*** Opening of RECORDS FOR THIS TASK ***

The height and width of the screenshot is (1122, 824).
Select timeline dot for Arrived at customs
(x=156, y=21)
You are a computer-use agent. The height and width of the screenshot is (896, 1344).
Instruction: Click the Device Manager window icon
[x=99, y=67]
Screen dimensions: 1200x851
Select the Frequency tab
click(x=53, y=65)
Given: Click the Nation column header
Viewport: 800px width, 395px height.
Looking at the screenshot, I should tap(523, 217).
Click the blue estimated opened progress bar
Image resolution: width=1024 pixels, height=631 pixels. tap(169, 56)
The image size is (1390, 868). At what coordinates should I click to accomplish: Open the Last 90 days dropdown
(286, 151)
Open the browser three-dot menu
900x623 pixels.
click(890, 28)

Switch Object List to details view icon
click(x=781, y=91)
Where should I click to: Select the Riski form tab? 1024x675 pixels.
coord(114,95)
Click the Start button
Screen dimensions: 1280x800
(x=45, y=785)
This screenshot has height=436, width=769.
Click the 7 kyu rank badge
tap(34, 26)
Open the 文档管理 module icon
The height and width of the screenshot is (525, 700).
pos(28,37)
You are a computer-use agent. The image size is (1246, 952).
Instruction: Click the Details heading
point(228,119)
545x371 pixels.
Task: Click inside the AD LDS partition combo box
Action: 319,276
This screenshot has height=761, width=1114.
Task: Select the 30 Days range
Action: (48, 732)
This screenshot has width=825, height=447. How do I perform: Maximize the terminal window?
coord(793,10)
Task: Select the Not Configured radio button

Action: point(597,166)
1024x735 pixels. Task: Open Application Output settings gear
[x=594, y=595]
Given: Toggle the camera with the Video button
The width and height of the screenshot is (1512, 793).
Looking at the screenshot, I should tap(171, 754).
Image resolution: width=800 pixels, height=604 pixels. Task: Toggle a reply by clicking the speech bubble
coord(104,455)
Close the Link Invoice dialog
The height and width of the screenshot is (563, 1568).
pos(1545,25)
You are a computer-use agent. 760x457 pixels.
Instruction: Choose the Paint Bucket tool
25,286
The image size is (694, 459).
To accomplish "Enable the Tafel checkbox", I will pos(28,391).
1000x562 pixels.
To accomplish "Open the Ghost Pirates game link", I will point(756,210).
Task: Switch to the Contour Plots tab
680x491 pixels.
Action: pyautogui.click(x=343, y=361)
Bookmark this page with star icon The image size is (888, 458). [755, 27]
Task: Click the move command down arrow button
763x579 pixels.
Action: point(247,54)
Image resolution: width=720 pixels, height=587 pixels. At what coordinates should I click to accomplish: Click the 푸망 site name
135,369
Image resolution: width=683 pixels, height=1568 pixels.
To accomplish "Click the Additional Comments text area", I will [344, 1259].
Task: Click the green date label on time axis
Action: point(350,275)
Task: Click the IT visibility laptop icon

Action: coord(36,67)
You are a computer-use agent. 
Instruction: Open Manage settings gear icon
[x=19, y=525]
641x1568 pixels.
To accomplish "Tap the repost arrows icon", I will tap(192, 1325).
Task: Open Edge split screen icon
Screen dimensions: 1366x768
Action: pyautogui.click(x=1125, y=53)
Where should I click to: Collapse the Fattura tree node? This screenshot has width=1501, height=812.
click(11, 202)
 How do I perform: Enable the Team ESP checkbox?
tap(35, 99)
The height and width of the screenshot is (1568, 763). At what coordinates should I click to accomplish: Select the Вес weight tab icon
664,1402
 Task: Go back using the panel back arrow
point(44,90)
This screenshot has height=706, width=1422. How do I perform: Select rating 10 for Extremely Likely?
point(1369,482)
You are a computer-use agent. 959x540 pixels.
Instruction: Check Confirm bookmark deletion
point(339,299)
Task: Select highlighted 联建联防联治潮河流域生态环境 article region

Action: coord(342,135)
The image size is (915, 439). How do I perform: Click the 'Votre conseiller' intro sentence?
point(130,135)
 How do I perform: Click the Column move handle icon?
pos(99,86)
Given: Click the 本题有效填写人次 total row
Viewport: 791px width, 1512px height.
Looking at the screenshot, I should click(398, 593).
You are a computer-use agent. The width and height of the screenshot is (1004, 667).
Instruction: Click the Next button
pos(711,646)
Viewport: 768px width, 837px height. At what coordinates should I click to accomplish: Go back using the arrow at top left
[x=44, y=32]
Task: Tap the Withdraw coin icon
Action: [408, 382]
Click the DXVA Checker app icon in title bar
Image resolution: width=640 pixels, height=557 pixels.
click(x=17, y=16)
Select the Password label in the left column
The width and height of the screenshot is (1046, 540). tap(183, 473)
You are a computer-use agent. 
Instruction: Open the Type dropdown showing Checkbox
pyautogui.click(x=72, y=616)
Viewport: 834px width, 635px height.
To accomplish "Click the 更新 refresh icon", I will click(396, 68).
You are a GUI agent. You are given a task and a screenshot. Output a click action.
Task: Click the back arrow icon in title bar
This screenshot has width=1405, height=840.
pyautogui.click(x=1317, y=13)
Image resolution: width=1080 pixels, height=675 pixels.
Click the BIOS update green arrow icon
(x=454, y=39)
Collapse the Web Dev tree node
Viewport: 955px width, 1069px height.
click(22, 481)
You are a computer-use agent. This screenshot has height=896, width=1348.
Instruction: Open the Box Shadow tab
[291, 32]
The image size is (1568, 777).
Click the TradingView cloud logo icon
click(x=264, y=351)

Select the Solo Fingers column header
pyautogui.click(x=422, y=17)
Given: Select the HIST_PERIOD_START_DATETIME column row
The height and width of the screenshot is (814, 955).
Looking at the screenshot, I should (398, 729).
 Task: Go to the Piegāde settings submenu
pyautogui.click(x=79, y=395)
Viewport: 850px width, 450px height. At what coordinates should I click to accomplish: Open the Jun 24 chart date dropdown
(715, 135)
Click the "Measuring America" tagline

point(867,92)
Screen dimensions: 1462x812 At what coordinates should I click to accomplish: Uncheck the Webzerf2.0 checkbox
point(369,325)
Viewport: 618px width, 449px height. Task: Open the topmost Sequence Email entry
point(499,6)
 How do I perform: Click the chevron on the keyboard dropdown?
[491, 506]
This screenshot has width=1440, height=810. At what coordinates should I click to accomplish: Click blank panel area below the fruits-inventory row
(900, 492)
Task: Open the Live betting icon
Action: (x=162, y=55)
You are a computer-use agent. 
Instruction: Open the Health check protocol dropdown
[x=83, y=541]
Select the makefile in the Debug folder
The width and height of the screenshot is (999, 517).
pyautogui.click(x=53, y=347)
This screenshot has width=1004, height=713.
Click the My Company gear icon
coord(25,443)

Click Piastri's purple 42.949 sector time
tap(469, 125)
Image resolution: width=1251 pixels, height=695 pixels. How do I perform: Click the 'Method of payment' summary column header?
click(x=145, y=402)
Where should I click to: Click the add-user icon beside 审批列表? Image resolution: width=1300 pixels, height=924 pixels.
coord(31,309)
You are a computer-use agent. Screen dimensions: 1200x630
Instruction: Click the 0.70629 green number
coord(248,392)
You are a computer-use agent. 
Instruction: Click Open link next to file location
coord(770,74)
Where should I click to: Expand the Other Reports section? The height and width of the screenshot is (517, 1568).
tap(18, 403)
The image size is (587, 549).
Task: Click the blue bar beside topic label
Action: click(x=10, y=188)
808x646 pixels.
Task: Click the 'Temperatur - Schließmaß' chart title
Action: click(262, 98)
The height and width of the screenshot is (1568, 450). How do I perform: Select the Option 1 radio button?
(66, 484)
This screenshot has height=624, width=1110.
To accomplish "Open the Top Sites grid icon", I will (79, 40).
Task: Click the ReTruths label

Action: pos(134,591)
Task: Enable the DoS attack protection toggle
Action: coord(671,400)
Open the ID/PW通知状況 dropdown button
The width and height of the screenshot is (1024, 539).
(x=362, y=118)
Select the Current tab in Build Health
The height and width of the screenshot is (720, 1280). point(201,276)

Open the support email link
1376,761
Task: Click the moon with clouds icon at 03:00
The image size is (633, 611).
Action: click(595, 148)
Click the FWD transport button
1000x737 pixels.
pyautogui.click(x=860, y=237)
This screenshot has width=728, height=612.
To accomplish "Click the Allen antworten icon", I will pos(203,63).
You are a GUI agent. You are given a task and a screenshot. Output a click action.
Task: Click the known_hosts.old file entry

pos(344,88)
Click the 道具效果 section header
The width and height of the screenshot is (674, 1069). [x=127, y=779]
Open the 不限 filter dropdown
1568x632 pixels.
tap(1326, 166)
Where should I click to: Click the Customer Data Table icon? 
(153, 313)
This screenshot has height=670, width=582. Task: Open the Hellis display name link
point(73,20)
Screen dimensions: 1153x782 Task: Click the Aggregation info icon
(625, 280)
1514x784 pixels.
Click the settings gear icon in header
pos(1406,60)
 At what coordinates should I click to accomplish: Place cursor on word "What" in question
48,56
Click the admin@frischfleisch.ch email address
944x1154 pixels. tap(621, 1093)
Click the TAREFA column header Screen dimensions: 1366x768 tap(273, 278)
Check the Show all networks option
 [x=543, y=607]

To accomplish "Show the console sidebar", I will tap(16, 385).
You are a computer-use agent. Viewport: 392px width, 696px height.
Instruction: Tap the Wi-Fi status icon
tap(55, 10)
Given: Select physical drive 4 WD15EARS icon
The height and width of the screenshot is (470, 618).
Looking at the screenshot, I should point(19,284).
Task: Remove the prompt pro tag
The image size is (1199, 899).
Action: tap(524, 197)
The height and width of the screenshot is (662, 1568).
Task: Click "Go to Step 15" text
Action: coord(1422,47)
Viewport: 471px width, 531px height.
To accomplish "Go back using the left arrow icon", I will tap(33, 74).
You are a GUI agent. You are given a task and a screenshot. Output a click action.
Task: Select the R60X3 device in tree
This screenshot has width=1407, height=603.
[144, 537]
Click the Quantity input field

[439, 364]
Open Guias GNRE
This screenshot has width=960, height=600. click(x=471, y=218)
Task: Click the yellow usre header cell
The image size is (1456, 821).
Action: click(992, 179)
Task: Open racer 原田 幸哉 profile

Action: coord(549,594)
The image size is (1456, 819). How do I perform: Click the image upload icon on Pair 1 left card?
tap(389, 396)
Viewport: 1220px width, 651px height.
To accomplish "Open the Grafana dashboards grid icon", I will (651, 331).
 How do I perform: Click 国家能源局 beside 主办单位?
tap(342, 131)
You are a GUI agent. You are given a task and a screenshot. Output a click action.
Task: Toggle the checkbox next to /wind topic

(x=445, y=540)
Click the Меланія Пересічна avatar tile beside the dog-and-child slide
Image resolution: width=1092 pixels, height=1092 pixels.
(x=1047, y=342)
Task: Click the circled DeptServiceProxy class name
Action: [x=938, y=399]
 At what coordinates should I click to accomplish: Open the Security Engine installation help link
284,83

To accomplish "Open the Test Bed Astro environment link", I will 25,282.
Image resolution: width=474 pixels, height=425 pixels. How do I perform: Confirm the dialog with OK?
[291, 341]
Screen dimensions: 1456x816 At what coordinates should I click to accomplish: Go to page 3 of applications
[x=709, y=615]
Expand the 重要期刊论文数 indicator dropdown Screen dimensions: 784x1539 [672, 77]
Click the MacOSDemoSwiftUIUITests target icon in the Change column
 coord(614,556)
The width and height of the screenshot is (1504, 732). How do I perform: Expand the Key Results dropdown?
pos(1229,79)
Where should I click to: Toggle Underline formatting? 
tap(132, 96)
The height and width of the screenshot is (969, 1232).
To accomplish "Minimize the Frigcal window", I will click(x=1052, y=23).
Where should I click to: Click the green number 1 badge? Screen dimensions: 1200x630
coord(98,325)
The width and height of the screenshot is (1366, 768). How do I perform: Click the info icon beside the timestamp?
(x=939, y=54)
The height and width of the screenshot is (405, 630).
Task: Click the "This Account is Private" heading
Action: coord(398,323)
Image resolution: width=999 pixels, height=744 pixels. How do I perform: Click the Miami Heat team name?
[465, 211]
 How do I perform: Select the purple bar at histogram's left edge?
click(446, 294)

*** Close of RECORDS FOR THIS TASK ***

> THE PROBLEM
Tell how many lines in the entries above include the string "grid", and write nothing but the number.

> ANSWER SPACE
2